狼狽(うろた)えるところが怪しいわ。もしかして、鍵の掛かった小部屋に二人して……」

「そんなんじゃないよ。一緒に魔法の鍛錬をしただけだから」


「ふうん? 魔法の鍛錬……? それ、聞かせてもらっていいかしら? 東洋の魔法について、興味あるわ」

 というわけで祐二は、フリーデリーケにあの日のことを話した……のだが。


 もちろんいろいろなアレコレはボカして説明した。だがフリーデリーケは、その都度女の勘を働かせて、詳しく正確に突っ込んで聞いてくる。

 結局、洗いざらい話さざるを得なくなってしまった。


「なるほど、密着して鍛錬ね。……ねえ、それって、二人でまた一緒にするのかしら」

「無理だよ。俺の意識が魔法じゃない方に向かっちゃうし」


「へえ……やっぱりそうなのね」

「えっ、いや……」


「…………」

「…………」


 祐二を見つめるフリーデリーケと、それとなく視線を外す祐二。

「……まあいいわ。少し島を散策したい気分なの。付き合ってくれる?」


「俺でよければ、よろこんで」

「ありがとう、ユージ。では行きましょう。普段歩かないところがいいわね」




 大学の正門を出て、繁華街ではなく、もっと静かな方面へ足を運ぶ。

 五分も歩けば、町の様相は一変し、高級な住宅街が増えてきた。


「この先に、カムチェスター家の屋敷があるのよ。いまは使ってないのだけど」


「ああ、そうだね」

「そういえば、ユージは知っているのよね」


「うん、この先で俺は、ヴァルトリーテさんと出会ったんだ。なんかすごく綺麗な人が歩いているなって目で追ってたら、急に転んで……」


 あのときヴァルトリーテがふいに転び、その拍子に鞄からこぼれた魔導珠が、祐二の方へ転がってきたのだ。
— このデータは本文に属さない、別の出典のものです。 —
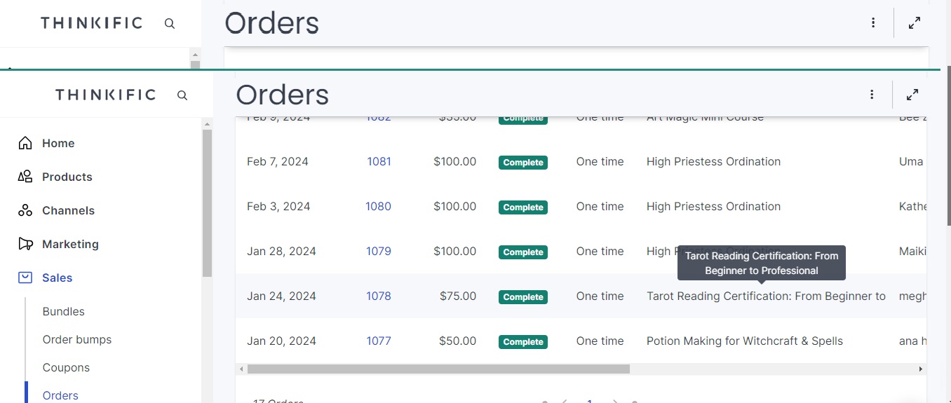Viewport: 951px width, 403px height.
Task: Open Bundles under Sales
Action: 64,311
 それを受け止めて返そうとしたところで、祐二は魔導珠に魔力を吸われた。


「お母様がユージと出会ったのは、ここの坂だったのね」


「出会ったのは本当に偶然だね。あのときはまだ、ドイツ語も実践で使ったことがなかったから、ヴァルトリーテさんの言葉もちゃんと聞き取れなくてさ」


「お母様はとても慌てていたと言っていたわ」

「そうだね。早口だったし、俺の腕をとって歩き出すし。でも泣き顔でもう、どうしたらいいか分からなくて」


 これは重大事だと祐二は思い、なすがままにヴァルトリーテに手を引かれていったのである。

「でも良かったわ。運命の出会いだったのよね。お母様とだけど」


 普通、このような出会いは、ヒロインとするのではなかろうか。

 たとえばフリーデリーケのような。それがなぜ、自分ではなく母親なのだろう。フリーデリーケはそう思ってしまう。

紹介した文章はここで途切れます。